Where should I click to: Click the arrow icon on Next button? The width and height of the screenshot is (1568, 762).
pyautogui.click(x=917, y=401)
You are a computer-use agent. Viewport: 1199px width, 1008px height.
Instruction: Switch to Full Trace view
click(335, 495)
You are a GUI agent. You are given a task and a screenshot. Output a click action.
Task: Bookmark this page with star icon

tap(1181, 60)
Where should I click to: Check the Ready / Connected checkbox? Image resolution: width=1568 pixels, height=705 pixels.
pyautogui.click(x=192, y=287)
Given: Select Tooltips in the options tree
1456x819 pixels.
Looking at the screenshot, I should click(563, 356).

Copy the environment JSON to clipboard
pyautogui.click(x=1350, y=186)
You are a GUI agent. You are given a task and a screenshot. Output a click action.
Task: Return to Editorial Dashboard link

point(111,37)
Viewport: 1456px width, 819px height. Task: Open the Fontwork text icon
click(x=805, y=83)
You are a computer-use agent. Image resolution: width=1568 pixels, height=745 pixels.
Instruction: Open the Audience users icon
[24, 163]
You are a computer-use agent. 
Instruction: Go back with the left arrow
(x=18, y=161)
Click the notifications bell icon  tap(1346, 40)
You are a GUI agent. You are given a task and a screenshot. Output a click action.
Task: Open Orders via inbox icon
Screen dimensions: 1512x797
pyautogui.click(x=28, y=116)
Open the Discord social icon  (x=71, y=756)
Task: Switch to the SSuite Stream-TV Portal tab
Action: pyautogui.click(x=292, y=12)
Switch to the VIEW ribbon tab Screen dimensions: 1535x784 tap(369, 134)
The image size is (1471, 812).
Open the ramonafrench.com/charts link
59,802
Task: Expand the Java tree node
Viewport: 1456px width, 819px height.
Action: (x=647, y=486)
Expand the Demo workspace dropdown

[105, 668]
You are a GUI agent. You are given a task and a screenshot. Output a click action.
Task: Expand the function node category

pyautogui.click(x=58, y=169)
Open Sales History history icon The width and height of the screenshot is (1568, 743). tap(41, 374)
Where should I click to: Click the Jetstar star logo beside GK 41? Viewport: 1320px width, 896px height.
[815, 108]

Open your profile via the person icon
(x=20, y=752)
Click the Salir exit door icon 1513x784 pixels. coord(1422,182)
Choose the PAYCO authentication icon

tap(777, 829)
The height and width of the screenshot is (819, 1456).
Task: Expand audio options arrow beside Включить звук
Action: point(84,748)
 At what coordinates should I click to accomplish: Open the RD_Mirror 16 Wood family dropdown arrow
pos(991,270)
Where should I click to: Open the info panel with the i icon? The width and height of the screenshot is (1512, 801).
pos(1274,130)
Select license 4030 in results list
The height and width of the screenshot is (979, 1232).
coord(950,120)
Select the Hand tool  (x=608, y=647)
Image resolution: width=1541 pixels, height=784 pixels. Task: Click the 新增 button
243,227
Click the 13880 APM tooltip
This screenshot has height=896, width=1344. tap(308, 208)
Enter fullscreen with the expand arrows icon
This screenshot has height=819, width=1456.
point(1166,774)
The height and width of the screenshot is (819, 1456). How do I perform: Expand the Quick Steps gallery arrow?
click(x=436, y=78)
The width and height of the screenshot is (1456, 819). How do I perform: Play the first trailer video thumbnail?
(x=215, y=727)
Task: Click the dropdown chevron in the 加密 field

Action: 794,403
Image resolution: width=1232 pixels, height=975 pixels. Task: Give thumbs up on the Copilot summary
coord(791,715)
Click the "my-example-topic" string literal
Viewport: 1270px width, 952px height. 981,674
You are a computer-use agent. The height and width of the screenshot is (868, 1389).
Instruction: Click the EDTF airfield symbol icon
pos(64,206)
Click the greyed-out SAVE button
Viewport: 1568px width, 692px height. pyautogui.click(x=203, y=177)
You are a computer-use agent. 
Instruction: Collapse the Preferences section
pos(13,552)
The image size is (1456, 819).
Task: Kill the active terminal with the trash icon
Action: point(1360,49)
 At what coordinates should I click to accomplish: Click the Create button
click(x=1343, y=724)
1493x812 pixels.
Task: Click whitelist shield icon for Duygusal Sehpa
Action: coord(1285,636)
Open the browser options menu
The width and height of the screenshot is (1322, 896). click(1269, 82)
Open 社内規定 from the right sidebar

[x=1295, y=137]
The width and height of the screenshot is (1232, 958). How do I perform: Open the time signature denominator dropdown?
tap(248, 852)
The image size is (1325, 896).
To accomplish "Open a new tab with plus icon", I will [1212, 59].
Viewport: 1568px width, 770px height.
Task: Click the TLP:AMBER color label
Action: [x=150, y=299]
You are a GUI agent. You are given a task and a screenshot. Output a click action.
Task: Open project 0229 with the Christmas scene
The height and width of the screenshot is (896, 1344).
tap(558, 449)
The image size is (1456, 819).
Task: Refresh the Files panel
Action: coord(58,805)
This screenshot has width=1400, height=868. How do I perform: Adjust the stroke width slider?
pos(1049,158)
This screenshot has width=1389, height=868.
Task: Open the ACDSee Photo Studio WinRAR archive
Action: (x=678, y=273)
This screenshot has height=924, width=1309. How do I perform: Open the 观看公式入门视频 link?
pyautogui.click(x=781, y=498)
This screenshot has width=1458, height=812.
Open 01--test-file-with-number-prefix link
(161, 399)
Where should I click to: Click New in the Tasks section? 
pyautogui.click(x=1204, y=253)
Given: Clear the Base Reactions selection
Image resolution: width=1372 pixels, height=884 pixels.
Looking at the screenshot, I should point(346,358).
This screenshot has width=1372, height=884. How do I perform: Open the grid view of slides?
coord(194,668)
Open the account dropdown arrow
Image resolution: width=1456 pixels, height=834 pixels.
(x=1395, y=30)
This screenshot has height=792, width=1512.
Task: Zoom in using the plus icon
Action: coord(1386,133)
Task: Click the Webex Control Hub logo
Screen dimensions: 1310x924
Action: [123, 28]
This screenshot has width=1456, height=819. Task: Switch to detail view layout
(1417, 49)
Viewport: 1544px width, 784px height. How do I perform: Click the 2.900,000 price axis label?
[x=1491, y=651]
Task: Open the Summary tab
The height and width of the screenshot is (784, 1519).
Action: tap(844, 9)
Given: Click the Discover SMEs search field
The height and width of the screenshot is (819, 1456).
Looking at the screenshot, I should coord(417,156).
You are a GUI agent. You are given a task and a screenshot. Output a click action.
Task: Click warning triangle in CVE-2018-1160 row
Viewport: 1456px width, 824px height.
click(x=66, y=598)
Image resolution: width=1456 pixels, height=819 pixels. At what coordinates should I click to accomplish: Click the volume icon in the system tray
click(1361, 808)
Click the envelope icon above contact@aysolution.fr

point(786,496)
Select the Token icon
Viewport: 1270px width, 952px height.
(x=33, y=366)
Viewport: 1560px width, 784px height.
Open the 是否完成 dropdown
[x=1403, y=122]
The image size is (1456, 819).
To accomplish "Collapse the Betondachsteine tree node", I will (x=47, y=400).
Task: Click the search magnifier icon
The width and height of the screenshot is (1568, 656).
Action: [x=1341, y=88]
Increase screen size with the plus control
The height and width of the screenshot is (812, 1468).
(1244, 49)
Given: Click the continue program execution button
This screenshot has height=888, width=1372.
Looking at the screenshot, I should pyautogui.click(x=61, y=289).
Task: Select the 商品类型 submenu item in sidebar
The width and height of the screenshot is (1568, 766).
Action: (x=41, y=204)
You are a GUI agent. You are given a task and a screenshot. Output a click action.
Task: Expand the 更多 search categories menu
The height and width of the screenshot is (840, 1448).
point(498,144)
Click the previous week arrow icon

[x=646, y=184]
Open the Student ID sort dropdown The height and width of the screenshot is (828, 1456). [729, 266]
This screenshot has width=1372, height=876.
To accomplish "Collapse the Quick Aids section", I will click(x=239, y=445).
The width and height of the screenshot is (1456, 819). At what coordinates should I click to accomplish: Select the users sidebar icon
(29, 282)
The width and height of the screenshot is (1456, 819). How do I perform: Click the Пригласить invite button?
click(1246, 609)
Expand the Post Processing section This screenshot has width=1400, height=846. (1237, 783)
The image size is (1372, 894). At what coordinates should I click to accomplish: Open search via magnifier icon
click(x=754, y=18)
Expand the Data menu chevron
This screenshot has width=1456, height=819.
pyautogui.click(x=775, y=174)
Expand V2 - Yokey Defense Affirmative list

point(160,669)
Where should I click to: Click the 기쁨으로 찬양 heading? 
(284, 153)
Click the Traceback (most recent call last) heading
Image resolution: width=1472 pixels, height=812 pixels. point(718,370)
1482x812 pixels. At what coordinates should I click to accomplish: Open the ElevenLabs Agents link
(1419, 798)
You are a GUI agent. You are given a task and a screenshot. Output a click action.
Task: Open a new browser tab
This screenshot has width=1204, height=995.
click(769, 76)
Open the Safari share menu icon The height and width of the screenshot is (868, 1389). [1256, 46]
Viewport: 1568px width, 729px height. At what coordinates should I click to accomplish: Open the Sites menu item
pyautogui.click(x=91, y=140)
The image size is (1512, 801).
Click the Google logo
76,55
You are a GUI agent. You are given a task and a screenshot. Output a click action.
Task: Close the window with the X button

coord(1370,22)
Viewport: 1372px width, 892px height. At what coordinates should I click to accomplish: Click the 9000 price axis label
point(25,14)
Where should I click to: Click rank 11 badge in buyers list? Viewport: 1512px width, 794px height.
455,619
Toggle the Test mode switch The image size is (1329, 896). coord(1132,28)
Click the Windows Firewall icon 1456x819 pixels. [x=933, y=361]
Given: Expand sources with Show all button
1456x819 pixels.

— EXERCISE BRIEF —
Gather all lines of the records that include the word "computer".

— FINISHED TASK —
You are a computer-use agent. Viewport: 1199px width, 1008px height.
You are a computer-use agent. Image resolution: width=1568 pixels, height=745 pixels.
You are a computer-use agent. 
You are a computer-use agent. The height and width of the screenshot is (868, 1389).
You are a computer-use agent. 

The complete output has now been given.